---------- Text excerpt
Growing up in the 1970s and 80s, “Be a tidy Kiwi” was the catch cry used to galvanise and reform despicable social trashing behaviours. “Do the right thing” became popular saying also. Littering or trashing the environment has grown along with our consumer focused society. These campaigns died off during the 90s and 2000s, however, there seems to be another uprising and call to action to tackle this filthy stuff. Founded by the Litter Council in 1969, the Keep New Zealand Beautiful campaign is back with Mama Nature to engage the public in their crusade to clean things up. It seems we’ve become increasingly untidy and there’s statistics to prove it. But I won’t bore you with these, instead, here’s a couple of images to really get you fuming.


                         Rubbish on the beach. Source: Tony Kokshoorn, (2018).


                          More rubbish on another beach somewhere. Source: RNZ, (2018).

You all know that we need to clean up many things in NZ, roadsides and drain-ways adjacent to roads would be a good start. If there was as much effort put into advertising the consumption of products put into what to do with the leftovers, there’d be alot less trash scattered about. But that’s just not how it works you say?

Well, try looking at it from this perspective then. Our society has no collective focus except for what we're told to focus on. The inventor of public relations (Edward Bernays) employed techniques of social engineering to influence the masses. According to Waking Times, “Bernays transformed a mostly rural agrarian based society into a homogenised culture of consumers and devout statists”. Bernays believed that the public needed to be directed in their actions due to their irrational responses and saw it as his duty to manipulate public ideals for the benefit of big businesses. Many techniques developed by Bernays have evolved into what we now know as modern marketing and public relations.

Modern news media methodology combined with current economic ideology (neoliberalism) feeds into the complex socio-cultural mix. With economic growth seen as the ‘end goal’ and social / environmental well-being thought of as an externality, it’s no wonder mindless consumerism behaviours prevail. And littering is just one of these behaviours.

So, if we can be conditioned to be 'good consumers', we can also be conditioned to behave in ways that align with desirable social and environmental outcomes. For example, reducing litter in public places and cleaning up the mess behind those who’re less responsible. There needs to be a new catch cry for the new generation of super consumers, one that wakes them from their zombie like daze. Something hard hitting and trendy for us to align with. Something that brings us to our senses and causes people to think for a change. Something like, 'don't be an egg, put your rubbish in the appropriate receptacle aoww'. If 'ghost chips' can attract the attention of mainstream Aotearoa, then so could 'don't be an egg'.
--------------------
Given request 1: Please extract from the listing the stretch from the line containing "Given: Expand the delivery location chevron" through the end of the listing, with both ends included, and repeat those lines exactly.
The listing that comes next is unrelated to the text on littering in New Zealand.
---------- Material provided
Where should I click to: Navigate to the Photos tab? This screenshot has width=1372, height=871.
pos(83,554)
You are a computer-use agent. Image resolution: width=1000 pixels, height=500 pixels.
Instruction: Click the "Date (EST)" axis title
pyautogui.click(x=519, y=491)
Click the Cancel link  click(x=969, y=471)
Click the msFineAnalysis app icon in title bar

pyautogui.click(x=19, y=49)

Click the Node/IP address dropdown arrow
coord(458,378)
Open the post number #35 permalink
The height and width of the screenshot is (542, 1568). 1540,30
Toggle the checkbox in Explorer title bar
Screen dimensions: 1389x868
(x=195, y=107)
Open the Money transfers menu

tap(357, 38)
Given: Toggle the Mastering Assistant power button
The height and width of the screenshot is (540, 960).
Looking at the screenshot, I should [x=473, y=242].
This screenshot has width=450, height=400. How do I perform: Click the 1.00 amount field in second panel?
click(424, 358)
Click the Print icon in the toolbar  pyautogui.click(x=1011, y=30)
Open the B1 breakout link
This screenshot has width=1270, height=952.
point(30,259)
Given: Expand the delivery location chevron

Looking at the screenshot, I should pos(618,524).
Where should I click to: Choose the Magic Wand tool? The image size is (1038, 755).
--------------------
Given request 2: In the text on littering in New Zealand, why does the author say it's no wonder that mindless consumerism behaviors prevail?

Correct result 1:
Given: Expand the delivery location chevron

Looking at the screenshot, I should pos(618,524).
Where should I click to: Choose the Magic Wand tool? The image size is (1038, 755).

Correct result 2: Economic growth is treated as the "end goal," while social and environmental well-being are thought of as an externality. This happens within a mix shaped by modern news media methodology and neoliberal economic ideology.